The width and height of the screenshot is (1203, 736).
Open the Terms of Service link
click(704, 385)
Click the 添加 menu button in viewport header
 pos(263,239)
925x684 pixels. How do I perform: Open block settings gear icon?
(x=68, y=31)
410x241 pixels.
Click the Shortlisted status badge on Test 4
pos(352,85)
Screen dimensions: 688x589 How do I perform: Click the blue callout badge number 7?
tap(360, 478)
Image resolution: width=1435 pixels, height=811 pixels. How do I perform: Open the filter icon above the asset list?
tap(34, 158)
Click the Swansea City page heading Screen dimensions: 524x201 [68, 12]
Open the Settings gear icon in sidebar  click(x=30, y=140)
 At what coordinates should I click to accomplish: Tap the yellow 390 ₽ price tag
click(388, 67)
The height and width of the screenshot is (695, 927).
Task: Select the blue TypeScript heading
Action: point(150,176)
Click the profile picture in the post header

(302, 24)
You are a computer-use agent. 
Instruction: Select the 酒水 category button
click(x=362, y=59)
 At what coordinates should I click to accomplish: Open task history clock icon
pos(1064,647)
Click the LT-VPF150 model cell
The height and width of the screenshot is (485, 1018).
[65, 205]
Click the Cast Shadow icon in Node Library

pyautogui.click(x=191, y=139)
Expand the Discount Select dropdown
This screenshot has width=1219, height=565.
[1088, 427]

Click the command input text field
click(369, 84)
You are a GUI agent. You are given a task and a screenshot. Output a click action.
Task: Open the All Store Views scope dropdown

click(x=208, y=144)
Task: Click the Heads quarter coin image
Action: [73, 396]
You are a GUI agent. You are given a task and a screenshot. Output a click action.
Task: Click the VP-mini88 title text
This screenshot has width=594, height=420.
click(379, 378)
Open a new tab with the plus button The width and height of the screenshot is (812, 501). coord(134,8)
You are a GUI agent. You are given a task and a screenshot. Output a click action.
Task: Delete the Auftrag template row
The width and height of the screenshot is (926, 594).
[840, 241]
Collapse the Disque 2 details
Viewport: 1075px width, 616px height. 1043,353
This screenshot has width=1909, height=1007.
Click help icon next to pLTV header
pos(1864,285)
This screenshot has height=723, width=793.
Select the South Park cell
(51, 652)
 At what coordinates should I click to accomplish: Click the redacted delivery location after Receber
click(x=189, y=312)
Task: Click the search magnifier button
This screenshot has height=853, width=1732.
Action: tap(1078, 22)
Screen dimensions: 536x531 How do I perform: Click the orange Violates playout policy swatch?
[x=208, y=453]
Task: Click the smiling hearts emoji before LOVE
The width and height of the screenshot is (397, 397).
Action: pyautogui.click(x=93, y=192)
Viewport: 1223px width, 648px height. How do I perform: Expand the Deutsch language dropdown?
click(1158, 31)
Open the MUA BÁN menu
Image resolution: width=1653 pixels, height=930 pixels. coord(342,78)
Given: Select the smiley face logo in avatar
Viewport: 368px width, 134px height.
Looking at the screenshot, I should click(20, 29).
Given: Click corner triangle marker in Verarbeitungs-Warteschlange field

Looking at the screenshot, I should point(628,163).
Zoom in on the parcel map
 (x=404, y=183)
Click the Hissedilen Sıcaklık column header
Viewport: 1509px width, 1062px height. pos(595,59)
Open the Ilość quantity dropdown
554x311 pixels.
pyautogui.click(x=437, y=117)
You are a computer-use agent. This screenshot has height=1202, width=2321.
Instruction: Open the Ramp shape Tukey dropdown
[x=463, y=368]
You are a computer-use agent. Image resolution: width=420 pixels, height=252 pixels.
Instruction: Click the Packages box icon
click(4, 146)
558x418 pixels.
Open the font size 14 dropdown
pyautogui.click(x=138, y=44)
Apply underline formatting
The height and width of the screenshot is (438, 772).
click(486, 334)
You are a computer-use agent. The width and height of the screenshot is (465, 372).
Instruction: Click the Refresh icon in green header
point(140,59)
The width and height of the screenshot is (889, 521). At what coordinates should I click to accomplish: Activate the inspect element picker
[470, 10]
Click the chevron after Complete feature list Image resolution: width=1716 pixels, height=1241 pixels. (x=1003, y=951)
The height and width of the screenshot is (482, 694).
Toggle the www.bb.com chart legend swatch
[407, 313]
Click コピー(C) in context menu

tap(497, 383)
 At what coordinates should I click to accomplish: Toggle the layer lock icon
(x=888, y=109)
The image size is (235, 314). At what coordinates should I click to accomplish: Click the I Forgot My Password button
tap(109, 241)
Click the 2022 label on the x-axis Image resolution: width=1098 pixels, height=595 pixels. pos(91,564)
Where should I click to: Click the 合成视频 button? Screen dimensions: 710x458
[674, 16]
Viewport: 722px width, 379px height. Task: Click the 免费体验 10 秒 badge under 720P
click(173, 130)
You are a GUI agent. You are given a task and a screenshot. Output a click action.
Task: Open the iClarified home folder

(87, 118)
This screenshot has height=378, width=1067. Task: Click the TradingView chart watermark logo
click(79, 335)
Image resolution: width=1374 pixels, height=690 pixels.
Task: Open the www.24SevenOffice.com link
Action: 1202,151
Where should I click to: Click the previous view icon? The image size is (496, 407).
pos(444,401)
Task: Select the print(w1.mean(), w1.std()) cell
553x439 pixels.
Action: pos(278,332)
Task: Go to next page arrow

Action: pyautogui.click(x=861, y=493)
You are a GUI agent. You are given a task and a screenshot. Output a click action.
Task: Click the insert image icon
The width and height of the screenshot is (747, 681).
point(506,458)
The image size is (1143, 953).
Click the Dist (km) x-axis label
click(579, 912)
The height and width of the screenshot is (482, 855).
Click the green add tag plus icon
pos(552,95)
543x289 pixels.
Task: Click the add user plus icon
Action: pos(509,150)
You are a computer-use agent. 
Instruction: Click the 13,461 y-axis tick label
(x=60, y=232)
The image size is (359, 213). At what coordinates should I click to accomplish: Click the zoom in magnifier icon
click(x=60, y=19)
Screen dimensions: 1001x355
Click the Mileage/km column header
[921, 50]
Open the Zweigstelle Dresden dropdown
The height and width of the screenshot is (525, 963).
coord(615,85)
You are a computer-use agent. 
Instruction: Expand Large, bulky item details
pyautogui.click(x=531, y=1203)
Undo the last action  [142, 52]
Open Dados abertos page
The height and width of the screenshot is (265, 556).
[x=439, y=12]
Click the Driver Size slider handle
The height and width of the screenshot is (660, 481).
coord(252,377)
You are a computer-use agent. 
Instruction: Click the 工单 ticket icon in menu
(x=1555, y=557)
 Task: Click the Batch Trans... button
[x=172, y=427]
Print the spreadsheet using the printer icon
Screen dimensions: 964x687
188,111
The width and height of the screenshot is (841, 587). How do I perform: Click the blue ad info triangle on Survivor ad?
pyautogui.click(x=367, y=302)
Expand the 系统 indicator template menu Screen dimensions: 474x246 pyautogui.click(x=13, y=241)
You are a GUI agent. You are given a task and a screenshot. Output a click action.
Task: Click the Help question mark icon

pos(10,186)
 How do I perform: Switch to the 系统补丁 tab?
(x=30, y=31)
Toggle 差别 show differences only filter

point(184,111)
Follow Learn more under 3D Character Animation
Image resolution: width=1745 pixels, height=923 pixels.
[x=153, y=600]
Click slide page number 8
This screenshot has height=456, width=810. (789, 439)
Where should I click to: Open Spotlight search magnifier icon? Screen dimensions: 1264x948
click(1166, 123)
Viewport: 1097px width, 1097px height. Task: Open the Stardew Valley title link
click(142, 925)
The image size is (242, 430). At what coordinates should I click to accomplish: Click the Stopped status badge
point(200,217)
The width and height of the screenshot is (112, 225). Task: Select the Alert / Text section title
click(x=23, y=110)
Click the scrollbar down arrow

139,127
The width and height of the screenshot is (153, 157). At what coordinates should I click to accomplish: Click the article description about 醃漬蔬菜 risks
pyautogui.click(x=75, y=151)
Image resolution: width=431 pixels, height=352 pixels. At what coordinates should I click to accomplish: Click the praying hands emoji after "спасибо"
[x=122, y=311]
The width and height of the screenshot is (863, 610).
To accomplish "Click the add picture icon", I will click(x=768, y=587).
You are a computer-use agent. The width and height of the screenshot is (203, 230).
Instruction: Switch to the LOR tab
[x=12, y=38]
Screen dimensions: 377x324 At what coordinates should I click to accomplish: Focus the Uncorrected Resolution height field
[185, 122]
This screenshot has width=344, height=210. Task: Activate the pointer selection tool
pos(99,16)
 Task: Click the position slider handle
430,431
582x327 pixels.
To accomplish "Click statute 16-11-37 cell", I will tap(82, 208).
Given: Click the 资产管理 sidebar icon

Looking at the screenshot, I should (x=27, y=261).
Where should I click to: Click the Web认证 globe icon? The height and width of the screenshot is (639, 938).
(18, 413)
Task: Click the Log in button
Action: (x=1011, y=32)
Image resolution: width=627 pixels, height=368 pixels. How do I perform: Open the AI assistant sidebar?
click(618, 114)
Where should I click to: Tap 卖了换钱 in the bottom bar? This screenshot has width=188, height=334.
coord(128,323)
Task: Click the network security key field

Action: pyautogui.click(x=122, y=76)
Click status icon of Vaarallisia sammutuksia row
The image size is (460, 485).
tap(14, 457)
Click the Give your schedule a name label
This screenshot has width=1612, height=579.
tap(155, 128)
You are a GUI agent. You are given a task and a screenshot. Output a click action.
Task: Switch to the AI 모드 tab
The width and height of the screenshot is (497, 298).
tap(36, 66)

+ + + + +

**The request:**
Could you print every line of the rows, verbatim, from the first line through the line containing "tap(360, 478)", including both ends?

**Problem solution:**
The width and height of the screenshot is (1203, 736).
Open the Terms of Service link
click(704, 385)
Click the 添加 menu button in viewport header
 pos(263,239)
925x684 pixels. How do I perform: Open block settings gear icon?
(x=68, y=31)
410x241 pixels.
Click the Shortlisted status badge on Test 4
pos(352,85)
Screen dimensions: 688x589 How do I perform: Click the blue callout badge number 7?
tap(360, 478)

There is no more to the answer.